President Chirac and President Bush have not seen eye-to-eye on the war in Iraq, but Mrs. Bush says, "I had actually run into him [Chirac] in the halls of the United Nations when I was there so I knew he would be very friendly. He said, and I agree, 'Let's let-bygones be bygones.'"
She says she believes the nations of the world "should all agree to work together to make sure Iraq has the opportunity to build a democracy. And that's what the U.N. Resolution is about.
"That's what my husband is working toward," she adds, "and we really need to help Iraq to give them a chance to become a secure and stable democracy.

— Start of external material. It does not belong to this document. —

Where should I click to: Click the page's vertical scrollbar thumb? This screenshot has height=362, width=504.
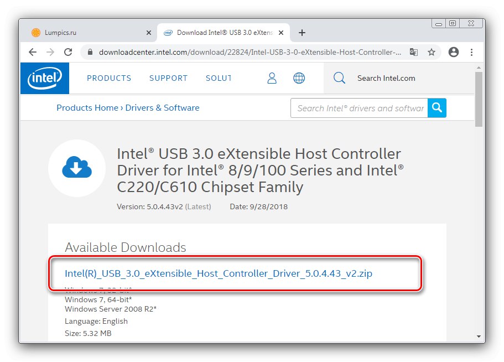479,100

That's what the people of Iraq want. And I think that's really what the whole world wants."
In both Russia and France, the first lady says, she has been most welcomed. She says she was particularly pleased with the visit to Moscow, where "we have a really good friendship with both President Putin and Madam Putin."
Melanne Verveer, chief of staff to Hillary Rodham Clinton when she was first lady, said Mrs. Bush's efforts with Mrs. Putin should not be underestimated. Important strategic partnerships between nations often are built on personal friendships, and cultural exchanges such as the one Mrs. Bush is fostering, using books to help the two peoples understand each other, Verveer said.
"To have Mrs. Bush go to Russia, I think is very important," said Verveer, now chairwoman of the Vital Voices global women's group.
With the Russian festival's theme being children's literature, Mrs. Bush spoke about American classics that she said showcase the values of "living a good life."
For instance, Louisa Mae Alcott's "Little Women" - a personal childhood favorite of the first lady's - is a "story of family love," she says
She also praised the work of Laura Ingalls Wilder, who wrote "Little House on the Prairie," for her characterization of the American pioneer spirit.
Speaking before a roundtable of fellow first ladies in the presidential residence in the Kremlin Tuesday, Mrs. Bush lamented the hours each day that the average American child watches television, urging parents to turn off the tube and pick up a book with their children.
"We're always, everywhere - librarians, teachers,- are working together to inform parents about turning the TV off," she said. "American children, I'm afraid, are addicted to television."
Addressing the group, Mrs. Bush talked about her main mission as first lady, trying to spread the word that reading to children, starting when they are babies, not only helps develop a richer vocabulary but makes the child feel important.
The meeting took place in the residence's presidential library, a circular room with intricate parquet floors, a balcony, and lined with glass-doored bookshelves filled with priceless treasures. Also attending were Russian librarians and scientific experts, and the first ladies of Armenia and Bulgaria.
Asked about her goals, Mrs. Bush tells Syler, "What I would like is for parents to turn the television off for some time every afternoon and evening and spend that time with their arm around their child, reading with them or playing games with them or playing outside with them. Really monitor how much time your children watch TV. Television watching is very passive and we want children to have something more active in their lives."
On Wednesday evening, Mrs. Bush is due at Moscow's Bolshoi Theater for a performance of the ballet "Don Quixote."
Also while in Moscow, Mrs. Bush will see another fellow first lady who has become a friend - Cherie Blair, wife of British Prime Minister Tony Blair - who is also attending the festival. The two are having coffee Thursday.
After their meeting, Mrs. Bush wraps up her five-day trip and heads back to Washington.
The third annual National Book Festival, organized and sponsored by the Library of Congress and hosted by Mrs. Bush, will be held on Saturday, Oct. 4, on the National Mall in Washington, D.C., between 7th and 14th streets from 10 a.m. to 5 p.m. (rain or shine).
It features more than 80 award-winning authors, illustrators, poets and storytellers.